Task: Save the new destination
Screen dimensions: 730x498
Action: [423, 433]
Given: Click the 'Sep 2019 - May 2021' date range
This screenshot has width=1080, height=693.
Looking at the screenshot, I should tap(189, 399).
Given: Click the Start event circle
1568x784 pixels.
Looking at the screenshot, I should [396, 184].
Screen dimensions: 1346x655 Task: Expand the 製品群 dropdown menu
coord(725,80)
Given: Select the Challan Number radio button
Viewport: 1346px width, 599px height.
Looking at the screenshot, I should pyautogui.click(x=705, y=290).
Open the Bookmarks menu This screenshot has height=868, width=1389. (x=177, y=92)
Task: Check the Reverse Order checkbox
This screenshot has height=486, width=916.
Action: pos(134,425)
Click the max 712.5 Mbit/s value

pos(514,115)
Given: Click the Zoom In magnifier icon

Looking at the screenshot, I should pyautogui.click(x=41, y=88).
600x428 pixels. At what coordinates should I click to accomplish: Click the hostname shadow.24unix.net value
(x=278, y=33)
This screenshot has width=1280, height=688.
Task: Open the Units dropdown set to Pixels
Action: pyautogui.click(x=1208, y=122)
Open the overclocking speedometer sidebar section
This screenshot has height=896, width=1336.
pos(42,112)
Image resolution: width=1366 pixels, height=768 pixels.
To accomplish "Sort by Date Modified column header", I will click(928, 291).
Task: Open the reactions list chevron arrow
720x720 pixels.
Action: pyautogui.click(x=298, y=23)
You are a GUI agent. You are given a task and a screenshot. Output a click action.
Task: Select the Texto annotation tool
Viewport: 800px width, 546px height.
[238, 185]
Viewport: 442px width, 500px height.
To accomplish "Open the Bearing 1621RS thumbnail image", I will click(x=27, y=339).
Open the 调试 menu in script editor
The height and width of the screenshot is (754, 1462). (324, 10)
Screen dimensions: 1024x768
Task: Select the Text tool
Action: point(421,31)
+ + + + +
YOUR TASK. From the data, list each line in which the string "will" appears.

RESULT FOR THIS EXERCISE.
To accomplish "Sort by Date Modified column header", I will click(928, 291).
To accomplish "Open the Bearing 1621RS thumbnail image", I will click(x=27, y=339).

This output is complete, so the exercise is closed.